Tuesday, January 8, 2019

The Lady's Guide to Petticoats and Piracy by Mackenzi Lee Review

Title: The Lady’s Guide to Petticoats and Piracy
Author: Mackenzi Lee
Age Group: Teen/Young Adult
Genre: Historical Fiction
Series: The Montague Siblings, book two
Star Rating: 5 out of 5 Stars

I borrowed this book from my local library and reviewed it.

                One of my favorite books of 2017 was The Gentleman’s Guide to Vice and Virtue, so when I heard that Mackenzi Lee was writing a sequel to it, this time featuring Monty’s headstrong sister, Felicity, I was so excited. This book has been sitting in my library stack for a while, and when I realized I couldn’t renew it any more, I pushed it to the top of the stack as soon as I was finished with Outrun the Wind. This book is one of my favorites of 2018; I loved it so much. Full of hilarity, swashbuckling pirates, adventures that lead across the globe, dark secrets, and new friends, I didn’t realize just how much I missed Felicity, Monty, and Percy until I was plunged into their world once more. I finished the book in three days; I was that invested. It’s very bittersweet for me; I didn’t want to say goodbye to the friends I’d made in this book, familiar and otherwise.
Felicity Montague is a woman who seems to want too much. She longs to be a doctor, despite the medical field being closed off to her because of her sex. She knows what is expected of her: to marry, have children, and keep a wealthy man’s house, but she doesn’t care about convention or the society she was born into; all she wants is to follow her dream. When she is offered a chance to meet her idol, Alexander Platt, she leaps at the chance, and soon finds herself mixed up with most unsavory folk: pirates, scientists with secrets, magical creatures, and along the way, she discovers more about herself than she could’ve ever realized, and that it might take help in order to become a renowned physician.
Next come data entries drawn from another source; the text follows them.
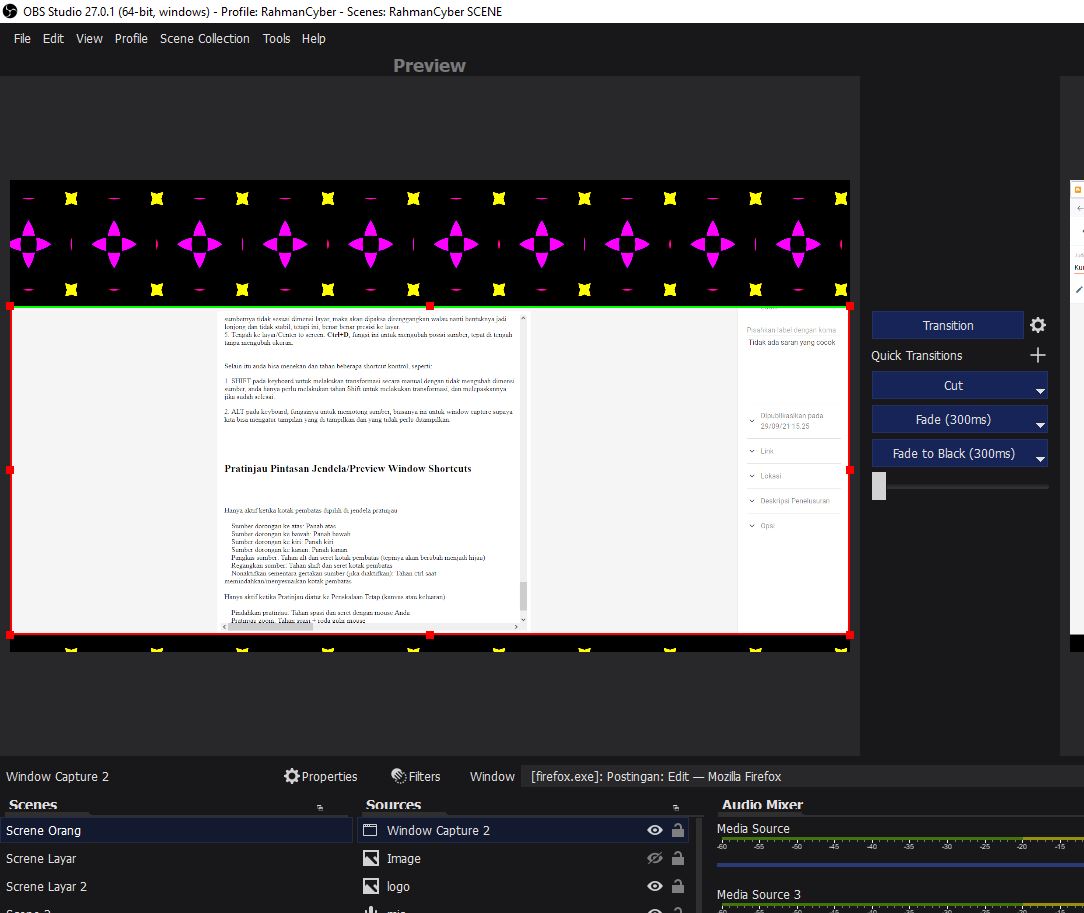Show the hidden Image source
1084x913 pixels.
(x=655, y=858)
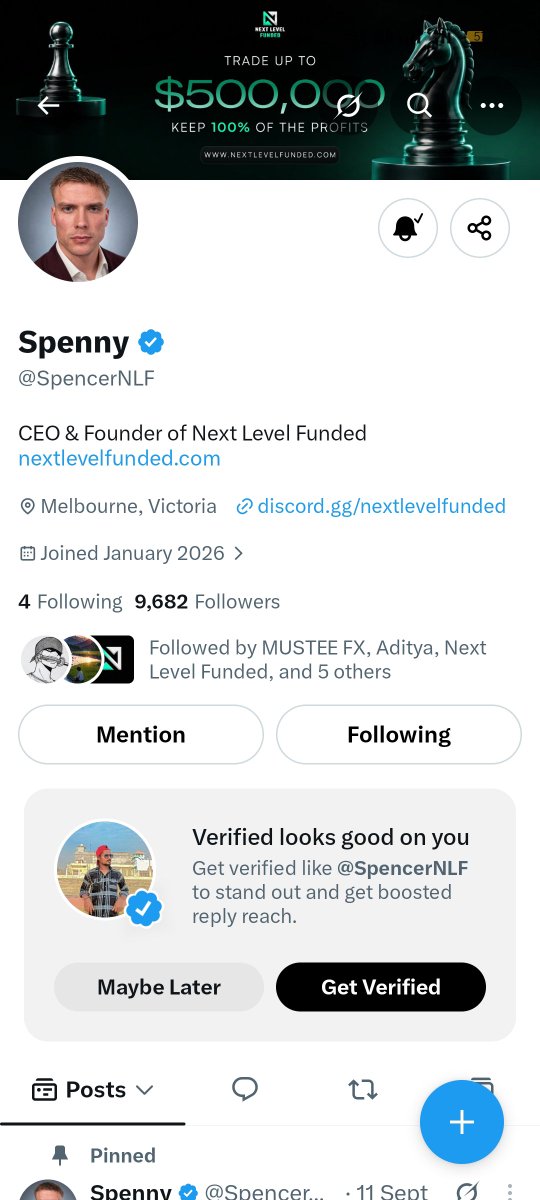540x1200 pixels.
Task: Dismiss the promo with Maybe Later
Action: pos(159,987)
                I absolutely adored this book! Sequels make me nervous; all too often I seem to forget everything that happened in the first book, so it takes me a while to get back into the swing of things. But that wasn’t the case with this one: Almost immediately I remembered what happened, and I was laughing, cheering, and seething through the whole book. Feminist, fierce, and funny, Felicity’s voice was wry, sharp, and hilarious, and I loved the way she was more comfortable with science and anatomy of the human body rather than talking to people. The pacing was breakneck; I was spellbound from the very first sentence of the book; I finished it all in three days, I was so enthralled. I also loved the way other characters from the last book came in, and the new characters were fantastic, particularly Sim and Johanna. The ending was amazing; I was so satisfied, but it was bittersweet as well; I’d had so much fun with Monty and Felicity! One of my favorite things about her was that she was asexual, and was not shy about letting people know about it. This book, as well as its predecessor, is one of my favorites, and I can’t wait to see what Mackenzi Lee has up her sleeve next! Absolutely amazing! The bottom line: Gorgeously written, hilarious, full of action, adventure and self-exploration, I loved The Lady’s Guide to Petticoats and Piracy! Next on deck: A Thousand Endings and Beginnings by Elsie Chapman and Ellen Oh!